**TEXT**:
Daphnepapytone A (1, Fig. 1a) is a guaiane-derived sesquiterpene isolated in 2022 by Zhao, Dai and co-workers from Daphne papyracea (“Xuehuagou”), an ornamental plant also used to treat diabetes and inflammatory diseases in Southern China.20 This oxygenated cage structure holds a rare bridged and highly substituted cyclobutane ring. It thus constitutes an unprecedented target for total synthesis, which is further justified by its α-glycosidase inhibitory properties and a limited extraction yield (5.3 mg out of 12.3 kg of air-dried plant stems). Indeed, considering this challenging synthetic target, a straightforward synthetic route is awaited if we are to use 1 as a lead compound to design new natural product-based antidiabetic treatments.

To synthesize daphnepapytone A, we envisaged a bio-inspired strategy21–25 combining a highly efficient skeleton construction from (R)-carvone and a challenging late-stage C–H oxidation performed on bridged intermediate 2 (Scheme 1). Compound 2 was expected to be formed in a biomimetic manner from the [2 + 2] cycloaddition of oleodaphnone 3. This HIV-targeting guaiane sesquiterpene26 could be the product of an allenic Pauson–Khand reaction (APKR) with a distal regioselectivity permitted by Rh(I)-catalysis.27,28 Finally, allene intermediate 4 would be available from the allenylation of aldehyde 5, a product of the Eschenmoser–Tanabe fragmentation of carvone (6) epoxide.29,30 Importantly, while we were submitting this work for publication, an elegant alternative to the APKR was disclosed by Stoltz and co-workers through the Pauson–Khand reaction of a methylidenecyclobutane intermediate.31,32 This approach was consecutive to a limited success in the biomimetic [2 + 2] cycloaddition.

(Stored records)
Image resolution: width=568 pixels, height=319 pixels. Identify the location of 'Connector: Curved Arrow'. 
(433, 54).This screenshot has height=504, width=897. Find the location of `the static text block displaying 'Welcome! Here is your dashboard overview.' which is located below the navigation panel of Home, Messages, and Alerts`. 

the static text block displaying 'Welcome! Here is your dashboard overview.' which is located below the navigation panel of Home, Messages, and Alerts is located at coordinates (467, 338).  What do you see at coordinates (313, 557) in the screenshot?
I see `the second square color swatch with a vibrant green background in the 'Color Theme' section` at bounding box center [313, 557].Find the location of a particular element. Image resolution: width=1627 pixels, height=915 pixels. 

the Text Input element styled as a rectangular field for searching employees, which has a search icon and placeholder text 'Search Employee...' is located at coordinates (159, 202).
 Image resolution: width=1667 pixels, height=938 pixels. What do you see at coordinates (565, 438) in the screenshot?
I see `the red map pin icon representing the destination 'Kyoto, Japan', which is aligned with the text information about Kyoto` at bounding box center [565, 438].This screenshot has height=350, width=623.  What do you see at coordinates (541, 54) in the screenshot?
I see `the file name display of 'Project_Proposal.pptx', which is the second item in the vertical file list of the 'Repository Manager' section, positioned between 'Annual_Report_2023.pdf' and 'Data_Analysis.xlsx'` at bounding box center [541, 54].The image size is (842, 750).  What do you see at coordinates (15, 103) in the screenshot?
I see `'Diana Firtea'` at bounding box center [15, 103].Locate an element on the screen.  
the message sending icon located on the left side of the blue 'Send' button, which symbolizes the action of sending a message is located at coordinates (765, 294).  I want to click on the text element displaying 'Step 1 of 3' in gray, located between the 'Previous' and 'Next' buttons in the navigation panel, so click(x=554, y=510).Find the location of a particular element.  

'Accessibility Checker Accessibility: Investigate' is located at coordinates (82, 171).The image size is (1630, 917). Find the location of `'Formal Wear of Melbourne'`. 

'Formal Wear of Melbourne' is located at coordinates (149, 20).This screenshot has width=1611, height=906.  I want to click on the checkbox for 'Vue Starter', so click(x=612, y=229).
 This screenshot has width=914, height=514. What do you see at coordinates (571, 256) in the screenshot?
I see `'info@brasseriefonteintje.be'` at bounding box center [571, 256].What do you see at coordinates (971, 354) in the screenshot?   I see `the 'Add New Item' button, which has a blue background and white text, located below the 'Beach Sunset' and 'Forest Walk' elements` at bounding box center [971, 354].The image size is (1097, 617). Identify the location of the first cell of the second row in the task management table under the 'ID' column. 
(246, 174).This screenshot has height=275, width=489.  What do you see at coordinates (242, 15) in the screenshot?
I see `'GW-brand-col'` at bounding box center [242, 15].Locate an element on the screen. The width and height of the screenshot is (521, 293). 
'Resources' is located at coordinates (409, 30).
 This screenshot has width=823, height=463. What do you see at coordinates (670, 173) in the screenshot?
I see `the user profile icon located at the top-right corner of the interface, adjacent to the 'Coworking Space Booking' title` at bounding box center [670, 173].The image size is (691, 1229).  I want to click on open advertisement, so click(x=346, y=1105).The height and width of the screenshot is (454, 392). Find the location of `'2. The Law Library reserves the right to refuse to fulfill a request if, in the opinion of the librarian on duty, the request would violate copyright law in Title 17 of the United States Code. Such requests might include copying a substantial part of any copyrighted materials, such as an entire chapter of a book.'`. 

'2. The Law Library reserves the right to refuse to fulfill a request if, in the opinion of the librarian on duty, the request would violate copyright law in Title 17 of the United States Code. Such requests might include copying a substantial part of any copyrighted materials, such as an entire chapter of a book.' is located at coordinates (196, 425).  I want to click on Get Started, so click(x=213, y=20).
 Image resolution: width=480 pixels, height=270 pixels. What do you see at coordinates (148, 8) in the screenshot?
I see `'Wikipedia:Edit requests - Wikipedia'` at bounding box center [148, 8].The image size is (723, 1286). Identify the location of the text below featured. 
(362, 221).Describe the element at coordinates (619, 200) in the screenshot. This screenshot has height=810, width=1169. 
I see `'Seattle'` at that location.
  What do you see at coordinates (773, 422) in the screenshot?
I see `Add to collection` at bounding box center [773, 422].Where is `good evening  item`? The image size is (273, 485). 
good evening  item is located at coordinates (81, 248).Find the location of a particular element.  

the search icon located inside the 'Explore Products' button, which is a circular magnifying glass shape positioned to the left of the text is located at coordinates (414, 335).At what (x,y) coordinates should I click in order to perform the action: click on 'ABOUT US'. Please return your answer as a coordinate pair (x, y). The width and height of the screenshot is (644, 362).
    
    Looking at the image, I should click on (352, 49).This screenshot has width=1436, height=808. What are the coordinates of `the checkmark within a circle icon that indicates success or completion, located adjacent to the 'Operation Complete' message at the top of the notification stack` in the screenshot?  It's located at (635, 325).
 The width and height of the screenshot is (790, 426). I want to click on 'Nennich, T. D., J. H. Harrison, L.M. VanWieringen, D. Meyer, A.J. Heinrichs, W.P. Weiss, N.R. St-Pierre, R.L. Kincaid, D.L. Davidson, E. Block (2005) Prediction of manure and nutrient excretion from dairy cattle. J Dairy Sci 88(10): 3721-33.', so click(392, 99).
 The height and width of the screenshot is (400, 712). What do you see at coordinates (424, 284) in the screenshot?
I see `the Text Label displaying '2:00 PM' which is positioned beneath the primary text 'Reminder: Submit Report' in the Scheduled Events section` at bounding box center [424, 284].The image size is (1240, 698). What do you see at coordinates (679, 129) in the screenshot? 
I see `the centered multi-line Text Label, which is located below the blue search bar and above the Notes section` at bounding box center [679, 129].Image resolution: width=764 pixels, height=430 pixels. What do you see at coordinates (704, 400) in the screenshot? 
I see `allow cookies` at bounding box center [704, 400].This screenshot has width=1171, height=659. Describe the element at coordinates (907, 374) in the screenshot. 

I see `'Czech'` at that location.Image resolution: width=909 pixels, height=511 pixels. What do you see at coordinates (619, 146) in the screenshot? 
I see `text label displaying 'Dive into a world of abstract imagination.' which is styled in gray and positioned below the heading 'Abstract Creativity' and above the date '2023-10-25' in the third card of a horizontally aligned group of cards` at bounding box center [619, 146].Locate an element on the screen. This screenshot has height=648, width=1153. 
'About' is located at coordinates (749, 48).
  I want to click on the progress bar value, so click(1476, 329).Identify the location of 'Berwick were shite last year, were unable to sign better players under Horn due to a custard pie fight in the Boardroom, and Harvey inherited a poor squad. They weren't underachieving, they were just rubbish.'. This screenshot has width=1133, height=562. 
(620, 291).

**QUESTIONS TO ANSWER**:
A: In two sentences, what does the daphnepapytone A text say?
B: According to the daphnepapytone A text, how much of the compound was extracted from 12.3 kg of air-dried plant stems?
C: Do these statements agree with the daphnepapytone A text? (i) Daphnepapytone A was isolated in 2022. (ii) Aldehyde 5 comes from an allenic Pauson–Khand reaction. (iii) The approach by Stoltz and co-workers used a methylidenecyclobutane intermediate.

**RESULTS OF THE TASKS**:
A: Daphnepapytone A is a guaiane-derived sesquiterpene from Daphne papyracea that has a rare bridged, highly substituted cyclobutane ring, α-glycosidase inhibitory properties and a limited extraction yield. The authors envisaged a bio-inspired synthesis starting from (R)-carvone, in which a [2 + 2] cycloaddition of oleodaphnone 3, itself possibly made by a Rh(I)-catalyzed allenic Pauson–Khand reaction, forms bridged intermediate 2 for a late-stage C–H oxidation.

B: 5.3 mg.

C:
(i) Yes: "isolated in 2022 by Zhao, Dai and co-workers"
(ii) No: "aldehyde 5, a product of the Eschenmoser–Tanabe fragmentation of carvone (6) epoxide"
(iii) Yes: "through the Pauson–Khand reaction of a methylidenecyclobutane intermediate"